TASK REQUIREMENTS
Copy the lines of data below verbatim, starting at the line containing "The width and height of the screenshot is (1378, 654)." and ending at the line containing "click(x=424, y=558)".

____ DATA SUPPLIED

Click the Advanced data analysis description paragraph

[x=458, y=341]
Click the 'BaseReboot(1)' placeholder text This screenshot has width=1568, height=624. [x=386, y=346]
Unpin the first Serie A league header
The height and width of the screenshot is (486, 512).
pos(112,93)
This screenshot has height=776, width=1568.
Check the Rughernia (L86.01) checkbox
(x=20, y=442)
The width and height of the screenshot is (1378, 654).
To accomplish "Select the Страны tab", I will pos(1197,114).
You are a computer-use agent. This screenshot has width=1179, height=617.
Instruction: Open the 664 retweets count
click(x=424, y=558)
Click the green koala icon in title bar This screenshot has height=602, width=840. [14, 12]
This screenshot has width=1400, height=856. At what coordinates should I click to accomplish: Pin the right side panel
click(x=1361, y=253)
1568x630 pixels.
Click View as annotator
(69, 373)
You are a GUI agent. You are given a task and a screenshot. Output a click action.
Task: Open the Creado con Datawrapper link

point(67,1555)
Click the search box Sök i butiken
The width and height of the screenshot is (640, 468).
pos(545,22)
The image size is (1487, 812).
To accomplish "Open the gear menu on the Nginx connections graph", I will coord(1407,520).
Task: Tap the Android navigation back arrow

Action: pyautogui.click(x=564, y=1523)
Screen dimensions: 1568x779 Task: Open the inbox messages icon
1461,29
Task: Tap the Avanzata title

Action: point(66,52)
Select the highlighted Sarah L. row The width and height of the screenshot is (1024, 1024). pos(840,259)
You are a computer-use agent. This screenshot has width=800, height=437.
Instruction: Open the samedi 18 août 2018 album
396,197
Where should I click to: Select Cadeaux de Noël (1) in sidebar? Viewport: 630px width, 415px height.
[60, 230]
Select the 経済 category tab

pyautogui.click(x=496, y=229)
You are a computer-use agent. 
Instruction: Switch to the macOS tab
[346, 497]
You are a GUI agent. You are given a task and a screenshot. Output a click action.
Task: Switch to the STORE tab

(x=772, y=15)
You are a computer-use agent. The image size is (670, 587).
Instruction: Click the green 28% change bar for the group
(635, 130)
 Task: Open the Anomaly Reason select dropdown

________

RESPONSE TO THIS EXERCISE
The width and height of the screenshot is (1378, 654).
To accomplish "Select the Страны tab", I will pos(1197,114).
You are a computer-use agent. This screenshot has width=1179, height=617.
Instruction: Open the 664 retweets count
click(x=424, y=558)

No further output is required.